28.1.16 | In der Meerwasserversuchsanlage des Leibniz-Zentrums für Marine Tropenforschung (ZMT) kam es kürzlich zu einem sehr seltenen und faszinierenden Schauspiel. Eine der dort lebenden Seegurken der Art Stichopus vastus (Curryfish) hat sich bereits zum zweiten Mal in nur 14 Monaten geteilt.

Diese Art der nicht-geschlechtlichen Fortpflanzung ist im Aquarium nur äußerst selten zu beobachten, so Dr. Andreas Kunzmann, Biologe und Leiter der Arbeitsgruppe „Ökophysiologie“ am ZMT.

In freier Natur kommt es bei Seegurken regelmäßig zur sogenannten Fission, allerdings ist sie bisher nur bei 16 von zirka 1.200 Arten bekannt . Um sich jedoch in künstlichen Aquariensystemen zu teilen, benötigt die Seegurke optimale Umweltbedingungen – Salinität, Temperatur, O2, pH und Alkalinität des Meerwasser im Aquarium müssen genau stimmen.

„Die Seegurke teilt sich nur, wenn sie sich wohl fühlt und es ihr gut geht“, erklärt Dr. Kunzmann, Aquaristik- und Aquakultur-Experte am ZMT.

Die von ZMT-Mitarbeitern liebevoll „Gurki“ getaufte Seegurke stammt aus Indonesien und lebt seit November 2014 in den Aquarien des Bremer Forschungsinstituts. Während dieser Zeit hat sie sich nun zum zweiten Mal geteilt.

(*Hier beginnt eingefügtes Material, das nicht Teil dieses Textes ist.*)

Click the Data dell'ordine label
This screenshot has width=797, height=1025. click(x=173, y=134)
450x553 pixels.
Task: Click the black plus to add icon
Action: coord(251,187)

„Seegurken sind kalzifizierende Organismen, das heißt, sie haben ein Endoskelett aus Kalk“, so ZMT-Wissenschaftler Kunzmann. „Für die Kalzifizierung muss das Gleichgewicht der Ionen im Wasser des Aquariums stimmen – das hat sowohl mit dem pH-Wert, als auch mit den Löslichkeitsprodukten und der Alkalinität zu tun. Alle diese Parameter müssen im Gleichgewicht sein. Eine funktionierende Kalzifizierung ist die Vorraussetzung dafür, dass die Seegurke überhaupt auf die Idee kommt sich zu teilen.“

Die Forscher des ZMT untersuchen vor allem den Stoffwechsel von Seegurken, unter anderem um Rückschlüsse auf den Energie- und damit Futterbedarf der Tiere zu erlauben, aber auch um Anpassungsmechanismen an globale Veränderungen (Temperatur, Versauerung) zu verstehen. Außerdem beschäftigen sich die Wissenschaftler mit der Produktion von möglichen bioaktiven Substanzen.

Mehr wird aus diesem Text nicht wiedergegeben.